The very technology that allows us to report so quickly creates a business environment that demands that we do so. Online traffic statistics — for these newspapers and others — tend to demonstrate the value of posting big news stories early in the news cycle and updating them frequently. In that respect, newspapering is far less deliberative, far more a correct-as-you-go enterprise than when I got into the business more than 20 years ago.

As a matter of fact, I was struck by this evolution recently, when I had the sad task of preparing the Packet’s obituary for Jim Carlen.

The former University of South Carolina football coach moved to Hilton Head Island from Columbia after his 1981 ouster and became a respected businessman in his post-coaching life. I wanted to capture that aspect of his life in our story. I sought some after-hours help from a public-relations source, who I thought could put me in touch with some of Carlen’s business associates. “Is this deadline work for tomorrow’s newspaper?” he asked on a Sunday afternoon.
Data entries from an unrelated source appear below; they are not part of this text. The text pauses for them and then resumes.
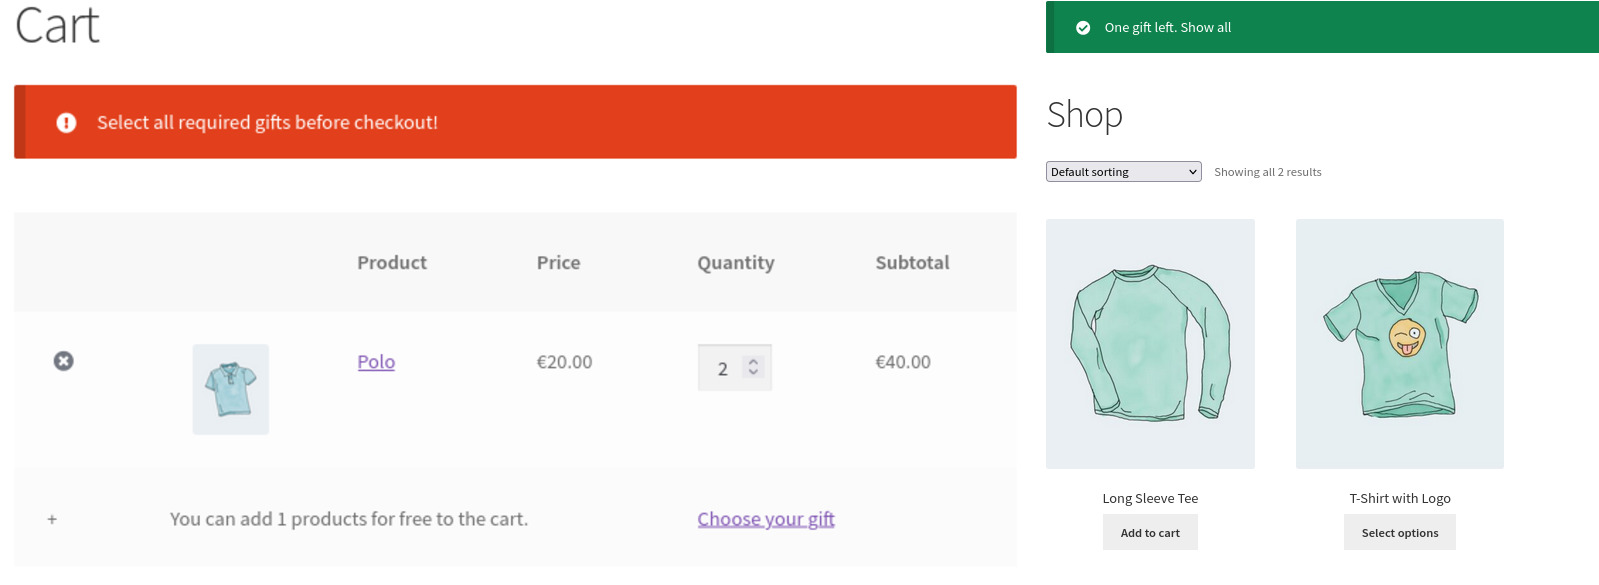Click the Choose your gift link
Image resolution: width=1599 pixels, height=585 pixels.
point(766,519)

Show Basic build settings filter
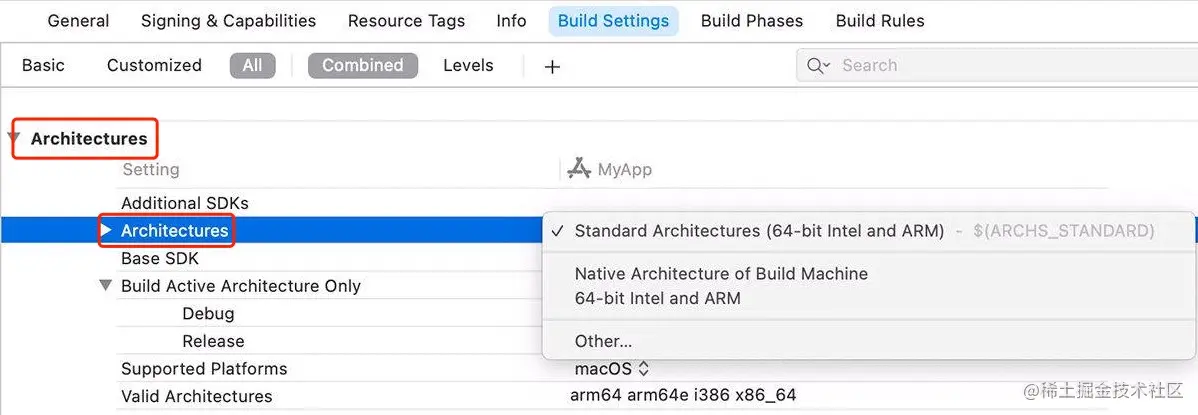coord(43,66)

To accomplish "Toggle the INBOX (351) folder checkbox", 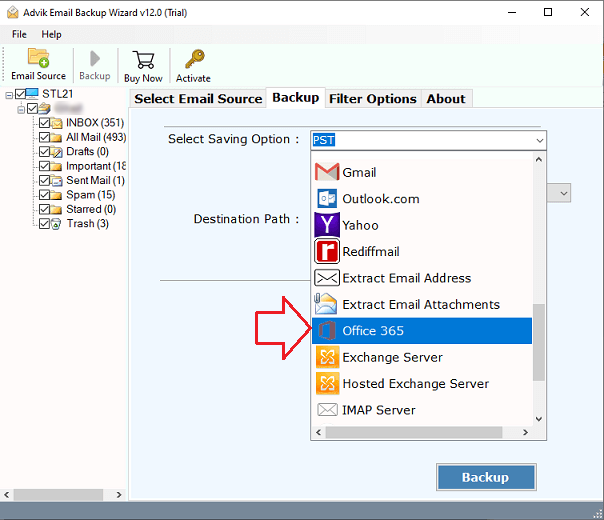I will coord(43,123).
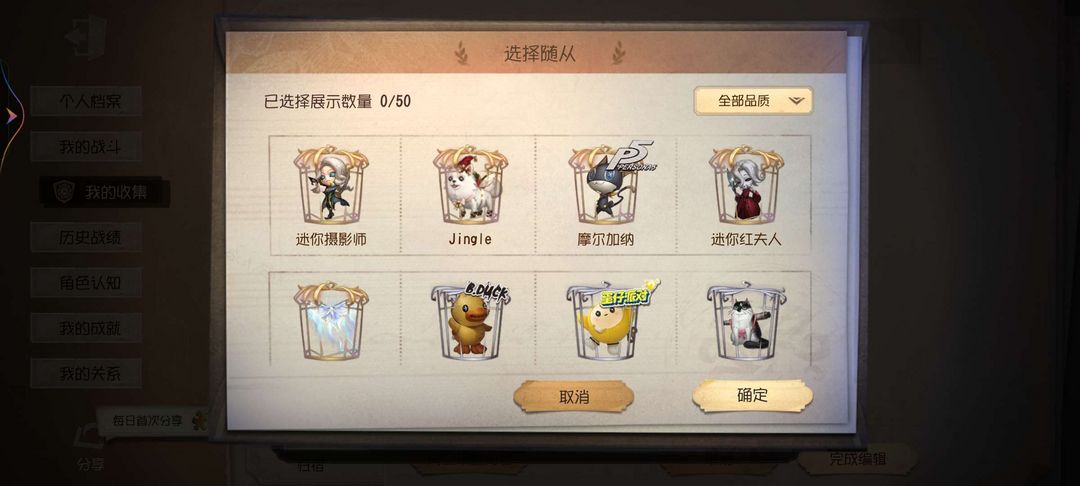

“Tomorrow? Heck, I need to post something online in the next five minutes,” I thought to myself — a thought that would not have occurred to me 20 years ago.

It’s the potential for perversion that quick access to sources, combined with the need for quick reporting, that Holiday seems to rail against:“A well made article and a poorly made article both do clicks the same way,” Holiday tells Forbes.com. “There’s no incentive to do good work.”

I’m not sure I’d go quite that far, but he has a point.

One hopes that, to the extent he is correct, that he is only correct about the short term. Those interested in producing quality journalism must believe news organizations that are too lazy for too long eventually will be exposed by Holiday or his likes, and readers will wander away because they can no longer trust that news source.

Of course, that assumes readers, wading through a mile-a-minute information stream, are doing their own due diligence.